Engineering & Tech report on Neurodiversity in the workplace


Neurodiversity in the workplace and employing neurodivergent colleagues

A win-win for company and candidate 

Neurodiversity refers to the normal variations in brain function within the human population.

Some conditions that fall under neurodivergence include autism spectrum
disorder, dyslexia, dyspraxia and ADHD. People who have these neurological
differences often excel at tasks such as data analysis, problem-solving and
pattern recognition, making them valuable assets in fields such as technology,
finance, cybersecurity and others. Despite this, many neurodivergent
individuals struggle to find employment, the UK average employment rate stands
at 20%. However, if our neurodivergent colleagues offer such value to
companies, why is it difficult for them to secure work? In this article, we
will explore two factors that can hinder the employment of neurodivergent
individuals: traditional interviews and a lack of workplace accommodations.

The traditional interview process can be overwhelming for neurodivergent
individuals, who may find it difficult to promote their skills and abilities.
This can lead to anxiety and ultimately, unsuccessful interviews. To better
assess the talents of neurodivergent candidates, we suggest replacing
traditional interviews with a hands-on evaluation conducted by a team of
learning and development (L&D) and neurodiversity-certified professionals
and send interview questions in advance, an option perhaps for all employees.
The evaluation should take place over the course of several days in a
supportive environment. During this time, candidates' hard skills can be
assessed, as well as their soft skills, time management and workplace
etiquette. Employers can also implement specific projects that cater to the job
the candidate is interested in. Once the job matching has been completed,
neurodiversity-certified leaders can oversee a small number of neurodivergent
employees and provide mentorship while ensuring productivity.
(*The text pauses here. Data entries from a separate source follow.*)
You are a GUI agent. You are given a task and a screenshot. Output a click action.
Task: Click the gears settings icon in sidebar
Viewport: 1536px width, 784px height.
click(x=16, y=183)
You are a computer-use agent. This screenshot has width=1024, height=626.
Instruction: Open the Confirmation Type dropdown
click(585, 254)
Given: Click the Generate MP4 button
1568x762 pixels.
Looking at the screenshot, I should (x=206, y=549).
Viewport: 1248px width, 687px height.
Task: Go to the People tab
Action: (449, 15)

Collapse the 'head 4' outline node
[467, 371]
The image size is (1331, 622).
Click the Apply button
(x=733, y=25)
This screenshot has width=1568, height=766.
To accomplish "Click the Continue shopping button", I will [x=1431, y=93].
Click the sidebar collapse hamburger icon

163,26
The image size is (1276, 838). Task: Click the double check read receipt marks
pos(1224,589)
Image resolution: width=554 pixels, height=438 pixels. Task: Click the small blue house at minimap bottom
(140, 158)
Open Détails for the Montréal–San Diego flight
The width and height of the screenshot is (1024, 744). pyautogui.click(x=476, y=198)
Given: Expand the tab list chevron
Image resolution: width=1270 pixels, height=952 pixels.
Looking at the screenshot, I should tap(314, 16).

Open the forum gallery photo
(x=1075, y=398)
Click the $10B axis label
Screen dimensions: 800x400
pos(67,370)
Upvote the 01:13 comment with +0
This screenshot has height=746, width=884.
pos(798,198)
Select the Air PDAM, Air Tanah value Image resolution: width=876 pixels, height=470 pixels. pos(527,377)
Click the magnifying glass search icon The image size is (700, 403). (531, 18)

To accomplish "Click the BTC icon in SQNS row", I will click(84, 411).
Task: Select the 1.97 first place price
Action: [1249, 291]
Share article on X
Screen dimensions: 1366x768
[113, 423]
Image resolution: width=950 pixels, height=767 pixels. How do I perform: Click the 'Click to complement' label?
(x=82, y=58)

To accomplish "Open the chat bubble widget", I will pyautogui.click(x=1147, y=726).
In addition to the hiring process, it is important for employers to create a
supportive company culture with proper education and accommodations for
neurodivergent employees. Without these factors, neurodivergent individuals may
face barriers to success. Employers can provide solutions such as screen
readers and noise-cancelling headphones, and can conduct site surveys to
determine if their office or online infrastructure is accommodating.
Personalised accommodations can also make a big difference, such as rearview
mirrors on computers for those who struggle with anxiety, or a traffic light
system to indicate different mood levels. Page 17 of the report below talks about Neuroinclusive environments

Providing support throughout the talent lifecycle, including coaching on self-advocacy
and opportunities for promotions and new challenges, can help with employee
retention and career mobility for neurodivergent individuals. Implementing a
neurodiversity employment program can also benefit the company by increasing
diversity and innovation, and can lead to increased productivity and a positive
company reputation.

Inconclusion, neurodivergent individuals have much to offer in the workplace, but
may face barriers in the hiring and retention process. By re-evaluating the
traditional interview process and creating a supportive and accommodating
company culture, employers can tap into this underutilised talent pool and help
neurodivergent job seekers find rewarding careers.